A small child smiles at a man holding a largemouth bass he caught.

As a child, Amanda Garzio-Hadzick learned the value of environmental sustainability by exploring the outdoors, camping, fishing, and growing food against the backdrop of northeastern Pennsylvania’s coal industry. The abandoned coal mines and stripping pits caused major environmental impacts such as acid mine drainage and vast deforestation, but she found beauty and joy in the untouched mountains and forests.

She inherited her work ethic from her parents, who built small businesses and were active members of their community. This foundation led her to become the first in her family to graduate college.

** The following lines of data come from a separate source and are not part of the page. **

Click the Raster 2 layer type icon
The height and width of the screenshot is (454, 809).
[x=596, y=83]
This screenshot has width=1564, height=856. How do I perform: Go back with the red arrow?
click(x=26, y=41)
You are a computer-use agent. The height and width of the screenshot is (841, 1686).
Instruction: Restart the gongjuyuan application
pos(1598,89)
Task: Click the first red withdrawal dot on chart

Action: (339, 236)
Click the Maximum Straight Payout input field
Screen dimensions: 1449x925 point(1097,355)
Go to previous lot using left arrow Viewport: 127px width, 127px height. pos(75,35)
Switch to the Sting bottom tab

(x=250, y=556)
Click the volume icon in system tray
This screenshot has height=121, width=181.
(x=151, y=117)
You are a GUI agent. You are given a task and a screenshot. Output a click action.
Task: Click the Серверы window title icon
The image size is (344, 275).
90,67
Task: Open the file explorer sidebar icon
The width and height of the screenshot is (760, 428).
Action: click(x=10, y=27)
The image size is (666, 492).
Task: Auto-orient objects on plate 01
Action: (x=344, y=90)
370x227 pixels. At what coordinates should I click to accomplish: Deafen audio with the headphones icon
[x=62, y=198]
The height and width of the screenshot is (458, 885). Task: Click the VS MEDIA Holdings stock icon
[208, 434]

Garzio-Hadzick graduated summa cum laude with her bachelor’s in environmental science and policy from the University of Maryland, where she also placed third in the National Collegiate Soil Judging Contest. She earned her master’s in natural resources and the environment from the University of Michigan, where she studied soil ecology. She later held positions at federal and state departments of agriculture and natural resources, as well as in academia, where she focused on monitoring and preserving water quality.

A woman smiles as she lays next to a soil pit excavated on a college field trip.

With a passion for sustainable food systems and the environment, Garzio-Hadzick is excited to be the Stroud Center’s new watershed restoration specialist. She proudly admits, “I’ve had a major crush on the Stroud Center for the past eight years, so I’ve just accomplished one of my career goals by joining the team!”

In her new role, she is helping farmers access climate-smart incentives for reducing water pollution and increasing carbon storage on their land.

Reflecting on the unique impact of the Stroud Center’s approach to restoring waterways, she says, “Having the research program so closely connected with the restoration and education programs makes a huge difference in changing the way we think about, and therefore make decisions about, our water. I love that we work across entire watersheds and across state boundaries.”

Recognizing nature’s fragility, Garzio-Hadzick says she and her husband are teaching their daughters to care for, protect, and appreciate natural resources, especially water, just as her parents taught her.

A man, woman, and two children smile as they backpack in the mountains.

Amanda and her husband have visited all 50 states; however, northeastern Pennsylvania, where she grew up — with its rocky hills, hemlocks, white pines, mountain laurels, and white birches — is still her favorite landscape. “There is no place that brings me more peace and happiness.”

She currently lives outside Philadelphia with her husband and children.

Heather Titanich, the Arborist From Audubon

Heather Titanich sits on a mountaintop with a river far below.

Whether by fate or inspiration, the arborist who found her way to Stroud Water Research Center hails from a town called Audubon — the Philly suburb named after the famed naturalist.

As the new watershed restoration coordinator, Heather Titanich is helping farmers and landowners care for their land and adopt stream-friendly practices, such as the planting of streamside forests.

Titanich says, “The beauty of planting trees is that, when done correctly, your work will hopefully outlive you. It’s been inspiring to visit some of the older sites where the Stroud Center has led tree planting projects and see the impact on stream health.”

An ISA Certified Arborist and a community builder, Titanich brings valuable knowledge and experience to the Stroud Center.

She studied environmental resource management and urban forestry at Virginia Tech. While there, she says, “I fell in love with forestry. I often think back fondly on my labs hiking through the woods, talking about tree identification, wetland delineation, and soil science.”

Heather Titanich stands in a forest with mossy rocks.

She later worked in public horticulture at various gardens around Philadelphia, educating the public about naturalistic gardening and native plants.

Most recently, Titanich worked as a community forester in Wilmington, Delaware, connecting people with the benefits of urban tree canopy.

Heather Titanich kneeling on the ground with wild mushrooms.

“I was inspired to work at the Stroud Center because of the experience and expertise in researching, planting, and educating people about the value of trees along our waterways. I’ve always recognized the Stroud Center as a leader in the industry and feel very grateful to be contributing to the impactful work here,” she says.

In her free time, Titanich enjoys hiking, camping, and foraging for fungi. She says, “I’m typically the friend who gets texts of plants and mushrooms asking, ‘What is this? And can I eat it?’”

On rainy days, Titanich prefers watercolor painting and playing the violin. She lives in West Chester with her partner and their dog and cat.